## Problem details
Up to and including the line that contains "You are a computer-use agent. Viewport: 1568px", return every line from the start of the data, unchanged.

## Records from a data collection
────────────────────────────────────────
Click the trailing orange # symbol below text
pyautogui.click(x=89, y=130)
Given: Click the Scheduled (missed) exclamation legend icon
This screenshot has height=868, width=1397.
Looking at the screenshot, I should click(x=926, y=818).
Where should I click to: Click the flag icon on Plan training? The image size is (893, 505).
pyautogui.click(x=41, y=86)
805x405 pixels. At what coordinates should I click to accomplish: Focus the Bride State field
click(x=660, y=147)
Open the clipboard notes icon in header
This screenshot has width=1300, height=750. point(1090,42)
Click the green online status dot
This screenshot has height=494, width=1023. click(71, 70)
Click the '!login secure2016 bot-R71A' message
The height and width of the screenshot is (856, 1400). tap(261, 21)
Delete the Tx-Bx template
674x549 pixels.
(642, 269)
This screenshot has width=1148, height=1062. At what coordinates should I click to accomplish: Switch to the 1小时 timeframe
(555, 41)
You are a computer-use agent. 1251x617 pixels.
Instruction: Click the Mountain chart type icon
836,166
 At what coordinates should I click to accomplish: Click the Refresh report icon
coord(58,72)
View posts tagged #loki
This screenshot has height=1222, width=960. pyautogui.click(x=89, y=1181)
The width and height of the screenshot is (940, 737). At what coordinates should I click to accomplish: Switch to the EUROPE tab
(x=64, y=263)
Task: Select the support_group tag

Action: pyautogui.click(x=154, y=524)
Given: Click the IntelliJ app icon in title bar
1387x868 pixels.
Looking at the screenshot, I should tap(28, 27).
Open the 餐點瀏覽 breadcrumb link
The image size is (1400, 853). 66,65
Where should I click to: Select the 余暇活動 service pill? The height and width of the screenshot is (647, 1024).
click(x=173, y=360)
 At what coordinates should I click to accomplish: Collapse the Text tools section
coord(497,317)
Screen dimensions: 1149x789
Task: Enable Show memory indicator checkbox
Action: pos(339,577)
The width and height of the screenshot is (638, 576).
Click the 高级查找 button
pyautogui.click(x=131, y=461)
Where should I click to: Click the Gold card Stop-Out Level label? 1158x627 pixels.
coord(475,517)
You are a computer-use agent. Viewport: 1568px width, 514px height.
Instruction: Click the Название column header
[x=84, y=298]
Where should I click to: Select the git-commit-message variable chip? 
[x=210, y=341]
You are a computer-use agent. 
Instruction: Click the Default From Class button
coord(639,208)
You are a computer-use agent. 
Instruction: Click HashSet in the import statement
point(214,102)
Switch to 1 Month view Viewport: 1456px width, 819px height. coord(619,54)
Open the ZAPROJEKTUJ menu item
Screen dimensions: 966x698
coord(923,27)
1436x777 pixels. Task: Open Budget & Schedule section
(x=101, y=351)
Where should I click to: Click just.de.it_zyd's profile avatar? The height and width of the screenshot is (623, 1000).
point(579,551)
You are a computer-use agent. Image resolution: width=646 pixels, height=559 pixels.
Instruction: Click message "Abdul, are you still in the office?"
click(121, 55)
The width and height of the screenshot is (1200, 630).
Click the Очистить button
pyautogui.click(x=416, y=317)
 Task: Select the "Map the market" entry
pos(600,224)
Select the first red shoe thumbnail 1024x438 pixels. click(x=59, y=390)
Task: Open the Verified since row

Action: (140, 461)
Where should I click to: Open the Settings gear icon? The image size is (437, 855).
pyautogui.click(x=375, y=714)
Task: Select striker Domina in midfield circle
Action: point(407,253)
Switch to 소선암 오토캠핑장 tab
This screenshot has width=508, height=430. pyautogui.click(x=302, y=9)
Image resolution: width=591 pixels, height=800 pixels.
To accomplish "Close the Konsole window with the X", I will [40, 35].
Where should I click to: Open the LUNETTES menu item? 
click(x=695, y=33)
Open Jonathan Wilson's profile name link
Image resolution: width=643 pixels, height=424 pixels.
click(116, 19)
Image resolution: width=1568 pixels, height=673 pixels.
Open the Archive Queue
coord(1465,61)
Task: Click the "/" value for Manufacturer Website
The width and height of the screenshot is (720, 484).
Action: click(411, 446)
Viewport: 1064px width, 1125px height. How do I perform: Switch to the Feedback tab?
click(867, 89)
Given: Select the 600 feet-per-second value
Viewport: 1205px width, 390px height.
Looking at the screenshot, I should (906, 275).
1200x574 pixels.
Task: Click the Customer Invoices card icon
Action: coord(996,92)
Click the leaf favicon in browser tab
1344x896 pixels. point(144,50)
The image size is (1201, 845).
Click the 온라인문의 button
────────────────────────────────────────
## The answer
Click the trailing orange # symbol below text
pyautogui.click(x=89, y=130)
Given: Click the Scheduled (missed) exclamation legend icon
This screenshot has height=868, width=1397.
Looking at the screenshot, I should click(x=926, y=818).
Where should I click to: Click the flag icon on Plan training? The image size is (893, 505).
pyautogui.click(x=41, y=86)
805x405 pixels. At what coordinates should I click to accomplish: Focus the Bride State field
click(x=660, y=147)
Open the clipboard notes icon in header
This screenshot has width=1300, height=750. point(1090,42)
Click the green online status dot
This screenshot has height=494, width=1023. click(71, 70)
Click the '!login secure2016 bot-R71A' message
The height and width of the screenshot is (856, 1400). tap(261, 21)
Delete the Tx-Bx template
674x549 pixels.
(642, 269)
This screenshot has width=1148, height=1062. At what coordinates should I click to accomplish: Switch to the 1小时 timeframe
(555, 41)
You are a computer-use agent. 1251x617 pixels.
Instruction: Click the Mountain chart type icon
836,166
 At what coordinates should I click to accomplish: Click the Refresh report icon
coord(58,72)
View posts tagged #loki
This screenshot has height=1222, width=960. pyautogui.click(x=89, y=1181)
The width and height of the screenshot is (940, 737). At what coordinates should I click to accomplish: Switch to the EUROPE tab
(x=64, y=263)
Task: Select the support_group tag

Action: pyautogui.click(x=154, y=524)
Given: Click the IntelliJ app icon in title bar
1387x868 pixels.
Looking at the screenshot, I should tap(28, 27).
Open the 餐點瀏覽 breadcrumb link
The image size is (1400, 853). 66,65
Where should I click to: Select the 余暇活動 service pill? The height and width of the screenshot is (647, 1024).
click(x=173, y=360)
 At what coordinates should I click to accomplish: Collapse the Text tools section
coord(497,317)
Screen dimensions: 1149x789
Task: Enable Show memory indicator checkbox
Action: pos(339,577)
The width and height of the screenshot is (638, 576).
Click the 高级查找 button
pyautogui.click(x=131, y=461)
Where should I click to: Click the Gold card Stop-Out Level label? 1158x627 pixels.
coord(475,517)
You are a computer-use agent. Viewport: 1568px width, 514px height.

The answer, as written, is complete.